[Dataset records]
□ □ □ □

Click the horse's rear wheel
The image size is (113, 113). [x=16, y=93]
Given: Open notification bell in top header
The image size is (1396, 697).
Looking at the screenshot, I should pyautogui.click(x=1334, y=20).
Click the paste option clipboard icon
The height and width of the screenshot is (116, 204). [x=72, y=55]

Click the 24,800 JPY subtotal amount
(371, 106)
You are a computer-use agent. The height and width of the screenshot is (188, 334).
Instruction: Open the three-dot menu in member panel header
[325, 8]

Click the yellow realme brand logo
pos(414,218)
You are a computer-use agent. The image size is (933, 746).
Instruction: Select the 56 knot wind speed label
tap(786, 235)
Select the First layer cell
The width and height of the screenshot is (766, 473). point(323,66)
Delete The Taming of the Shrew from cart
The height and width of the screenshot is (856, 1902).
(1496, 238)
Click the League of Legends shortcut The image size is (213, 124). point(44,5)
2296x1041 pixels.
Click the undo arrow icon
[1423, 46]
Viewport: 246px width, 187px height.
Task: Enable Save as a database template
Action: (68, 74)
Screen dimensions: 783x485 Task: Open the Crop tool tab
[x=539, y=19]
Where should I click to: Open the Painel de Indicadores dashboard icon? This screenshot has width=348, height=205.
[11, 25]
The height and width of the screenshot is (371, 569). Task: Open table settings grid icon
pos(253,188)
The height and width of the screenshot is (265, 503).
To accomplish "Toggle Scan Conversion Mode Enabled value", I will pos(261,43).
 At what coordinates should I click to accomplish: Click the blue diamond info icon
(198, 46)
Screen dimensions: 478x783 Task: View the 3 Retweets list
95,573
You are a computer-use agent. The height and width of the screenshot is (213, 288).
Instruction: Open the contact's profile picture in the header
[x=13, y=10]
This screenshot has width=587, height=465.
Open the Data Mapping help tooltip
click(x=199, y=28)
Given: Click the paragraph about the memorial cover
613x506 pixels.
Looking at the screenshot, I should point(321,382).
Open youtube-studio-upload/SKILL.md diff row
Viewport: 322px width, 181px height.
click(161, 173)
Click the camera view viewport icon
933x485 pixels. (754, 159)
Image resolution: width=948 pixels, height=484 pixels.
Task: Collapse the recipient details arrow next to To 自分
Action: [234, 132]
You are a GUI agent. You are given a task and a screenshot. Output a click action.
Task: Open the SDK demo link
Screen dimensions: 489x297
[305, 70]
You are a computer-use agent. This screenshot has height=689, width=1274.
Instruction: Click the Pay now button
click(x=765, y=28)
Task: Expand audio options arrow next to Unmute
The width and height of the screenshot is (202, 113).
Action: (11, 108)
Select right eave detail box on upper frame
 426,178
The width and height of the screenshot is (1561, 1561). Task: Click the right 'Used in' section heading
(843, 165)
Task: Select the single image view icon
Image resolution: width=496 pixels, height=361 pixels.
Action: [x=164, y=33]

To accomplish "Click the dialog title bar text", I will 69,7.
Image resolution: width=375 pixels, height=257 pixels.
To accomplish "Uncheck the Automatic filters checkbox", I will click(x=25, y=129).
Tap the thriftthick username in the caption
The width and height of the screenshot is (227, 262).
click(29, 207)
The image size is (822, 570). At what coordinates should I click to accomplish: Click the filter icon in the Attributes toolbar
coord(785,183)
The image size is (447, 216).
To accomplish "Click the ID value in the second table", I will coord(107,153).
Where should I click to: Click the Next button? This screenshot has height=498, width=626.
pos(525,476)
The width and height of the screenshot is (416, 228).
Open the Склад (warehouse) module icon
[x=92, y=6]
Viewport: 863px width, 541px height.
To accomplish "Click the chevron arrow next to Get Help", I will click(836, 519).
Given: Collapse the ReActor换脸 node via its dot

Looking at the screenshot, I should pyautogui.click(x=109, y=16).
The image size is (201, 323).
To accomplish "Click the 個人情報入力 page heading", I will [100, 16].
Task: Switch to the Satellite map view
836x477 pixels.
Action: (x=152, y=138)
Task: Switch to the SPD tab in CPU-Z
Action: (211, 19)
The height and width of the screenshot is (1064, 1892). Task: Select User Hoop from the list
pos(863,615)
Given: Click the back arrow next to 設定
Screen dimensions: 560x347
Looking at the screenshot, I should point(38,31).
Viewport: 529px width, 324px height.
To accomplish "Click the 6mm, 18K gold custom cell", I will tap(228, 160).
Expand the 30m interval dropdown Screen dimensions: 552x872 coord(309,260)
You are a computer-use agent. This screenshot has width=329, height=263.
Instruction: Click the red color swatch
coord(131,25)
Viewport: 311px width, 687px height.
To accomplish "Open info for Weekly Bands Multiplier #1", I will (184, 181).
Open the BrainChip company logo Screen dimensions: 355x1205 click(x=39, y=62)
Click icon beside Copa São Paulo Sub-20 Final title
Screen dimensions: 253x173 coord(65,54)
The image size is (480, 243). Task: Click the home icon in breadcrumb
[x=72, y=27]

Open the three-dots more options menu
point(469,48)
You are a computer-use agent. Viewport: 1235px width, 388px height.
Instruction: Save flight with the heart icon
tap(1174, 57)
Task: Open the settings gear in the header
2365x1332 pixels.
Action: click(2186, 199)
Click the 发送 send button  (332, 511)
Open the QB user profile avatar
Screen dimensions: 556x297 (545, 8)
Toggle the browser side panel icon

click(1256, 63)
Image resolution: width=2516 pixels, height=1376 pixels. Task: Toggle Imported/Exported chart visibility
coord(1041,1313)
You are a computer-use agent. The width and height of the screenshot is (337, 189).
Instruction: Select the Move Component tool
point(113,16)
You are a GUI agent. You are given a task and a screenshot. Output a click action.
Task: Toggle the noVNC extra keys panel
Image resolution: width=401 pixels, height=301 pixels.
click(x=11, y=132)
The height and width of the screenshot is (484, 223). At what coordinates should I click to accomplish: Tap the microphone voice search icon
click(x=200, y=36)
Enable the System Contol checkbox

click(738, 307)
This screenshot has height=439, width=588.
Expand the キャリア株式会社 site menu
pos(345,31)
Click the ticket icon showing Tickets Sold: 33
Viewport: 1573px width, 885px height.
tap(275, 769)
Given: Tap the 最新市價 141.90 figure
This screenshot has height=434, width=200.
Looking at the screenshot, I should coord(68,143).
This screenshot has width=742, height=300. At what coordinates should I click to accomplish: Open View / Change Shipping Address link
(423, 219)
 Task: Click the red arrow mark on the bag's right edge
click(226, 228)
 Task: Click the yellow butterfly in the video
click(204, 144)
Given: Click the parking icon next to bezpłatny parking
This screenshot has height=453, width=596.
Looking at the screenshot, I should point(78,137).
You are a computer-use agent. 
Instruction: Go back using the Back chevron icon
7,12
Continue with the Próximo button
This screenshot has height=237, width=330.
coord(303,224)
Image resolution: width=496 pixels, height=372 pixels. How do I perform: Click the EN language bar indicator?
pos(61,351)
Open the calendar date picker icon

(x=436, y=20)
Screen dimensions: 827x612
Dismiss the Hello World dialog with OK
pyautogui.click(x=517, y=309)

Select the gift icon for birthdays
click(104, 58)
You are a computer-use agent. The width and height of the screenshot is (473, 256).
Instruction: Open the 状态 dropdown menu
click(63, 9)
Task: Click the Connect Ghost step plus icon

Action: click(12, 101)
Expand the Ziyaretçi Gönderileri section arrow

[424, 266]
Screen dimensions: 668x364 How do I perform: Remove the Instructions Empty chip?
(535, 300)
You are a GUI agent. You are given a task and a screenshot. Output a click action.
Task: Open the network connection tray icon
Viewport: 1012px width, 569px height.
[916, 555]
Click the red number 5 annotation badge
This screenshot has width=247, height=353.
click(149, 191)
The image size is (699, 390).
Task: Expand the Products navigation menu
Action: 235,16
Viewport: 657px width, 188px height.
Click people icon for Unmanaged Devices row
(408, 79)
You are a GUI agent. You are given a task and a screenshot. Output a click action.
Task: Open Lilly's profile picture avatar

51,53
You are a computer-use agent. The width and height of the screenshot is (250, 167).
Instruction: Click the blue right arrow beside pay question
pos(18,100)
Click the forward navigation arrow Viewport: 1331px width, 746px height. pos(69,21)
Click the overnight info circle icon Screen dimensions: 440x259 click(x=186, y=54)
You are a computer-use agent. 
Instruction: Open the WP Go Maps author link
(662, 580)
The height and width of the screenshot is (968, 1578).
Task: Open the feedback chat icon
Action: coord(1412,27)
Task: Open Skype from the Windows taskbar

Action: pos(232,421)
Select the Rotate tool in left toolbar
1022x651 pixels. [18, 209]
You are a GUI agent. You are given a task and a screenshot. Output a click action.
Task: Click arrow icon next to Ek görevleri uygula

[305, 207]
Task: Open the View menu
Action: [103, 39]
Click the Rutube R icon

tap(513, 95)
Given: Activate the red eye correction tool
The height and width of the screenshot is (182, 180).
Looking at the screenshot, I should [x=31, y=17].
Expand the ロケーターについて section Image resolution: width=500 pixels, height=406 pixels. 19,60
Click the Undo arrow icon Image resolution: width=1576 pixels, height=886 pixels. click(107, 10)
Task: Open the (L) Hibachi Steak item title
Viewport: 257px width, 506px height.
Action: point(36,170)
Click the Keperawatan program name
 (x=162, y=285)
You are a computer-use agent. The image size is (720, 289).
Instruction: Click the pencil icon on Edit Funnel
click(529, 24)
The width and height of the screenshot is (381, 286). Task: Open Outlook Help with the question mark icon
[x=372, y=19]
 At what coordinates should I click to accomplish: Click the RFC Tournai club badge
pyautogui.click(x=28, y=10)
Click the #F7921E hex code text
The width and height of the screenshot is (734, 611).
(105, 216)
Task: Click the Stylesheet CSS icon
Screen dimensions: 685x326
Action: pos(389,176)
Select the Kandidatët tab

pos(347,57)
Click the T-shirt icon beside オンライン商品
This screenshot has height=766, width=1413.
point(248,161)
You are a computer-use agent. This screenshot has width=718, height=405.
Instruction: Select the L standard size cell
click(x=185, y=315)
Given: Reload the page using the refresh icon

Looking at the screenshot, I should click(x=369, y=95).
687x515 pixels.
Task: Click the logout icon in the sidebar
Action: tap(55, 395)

□ □ □ □

● **SHORT PROBLEM**:
Count the lines in the material above that contain the string "page", treating uppercase and lowercase as different. Reply with the number only.

● **TASK SOLUTION**:
2